AACR 2019: Abiraterone Acetate and Preexisting Cardiovascular Disease in Patients With Prostate Cancer
Posted: Monday, March 18, 2019
According to Grace Lu-Yao, PhD, MPH, of the Sidney Kimmel Cancer Center at Jefferson, Philadelphia, and colleagues, a higher risk of death was seen after the start of abiraterone acetate treatment in patients with advanced prostate cancer who had a preexisting cardiovascular disease compared with those who did not. In fact, with the increase in hospitalization after initiation of abiraterone acetate, they suggest the need for careful monitoring of patients after prescribing this treatment. These study findings were presented during a media preview of the upcoming 2019 American Association for Cancer Research (AACR) Annual Meeting in Atlanta (Abstract 4469).
“Our data show that patients who have preexisting cardiovascular disease experienced higher mortality after receiving abiraterone acetate compared with those who do not, and the bulk of the survival differences occurred in the first 6 months,” stated Dr.
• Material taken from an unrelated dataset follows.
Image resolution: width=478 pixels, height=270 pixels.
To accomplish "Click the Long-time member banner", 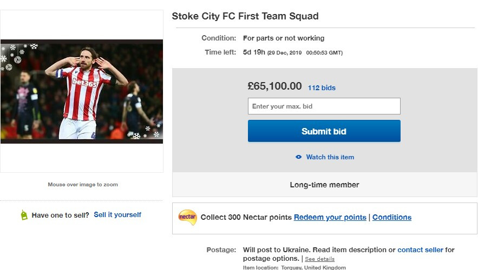I will 324,185.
Lu-Yao in an AACR press release. “The increased posttreatment hospitalization rate shows that there is risk associated with abiraterone acetate for all patients.”
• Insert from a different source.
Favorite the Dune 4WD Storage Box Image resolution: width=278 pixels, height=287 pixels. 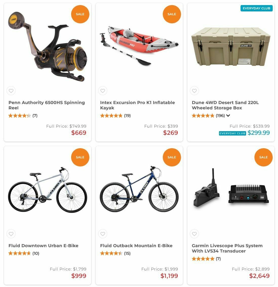point(194,91)
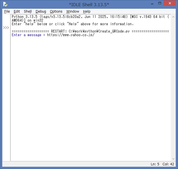Click the red >>> prompt in sidebar
178x169 pixels.
click(x=6, y=28)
Data were collected from patients diagnosed with prostate cancer between January 1, 1991, and December 31, 2013, and treated with abiraterone acetate from 2011 to 2014. Patients’ records came from the Surveillance, Epidemiology, and End Result (SEER)-Medicare database. Of the 2,845 patients analyzed, a total of 1,924 (67.6%) had preexisting cardiovascular disease.
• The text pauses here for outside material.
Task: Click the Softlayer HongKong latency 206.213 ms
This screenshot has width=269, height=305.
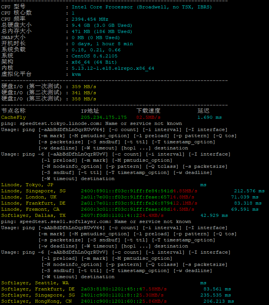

For men without a preexisting cardiovascular disease, 6-month post–abiraterone acetate mortality rose 15.8%. If patients had preexisting cardiovascular disease, it rose from 21.4% with ischemic heart disease to 25.6% with acute myocardial infraction. The hospitalization rate for patients who did not receive chemotherapy and who had no preexisting cardiovascular disease increased by 53%. As for patients with preexisting cardiovascular disease, hospitalization rates increased depending on the condition. For instance, in patients with atrial fibrillation, it increased 34%, whereas in men with acute myocardial infarction, it increased 55%.
Disclosure: Dr. Lu-Yao reported having an immediate family member employed by Sun Pharmaceutical Industries and by Merck. All other study authors reported no conflicts of interest.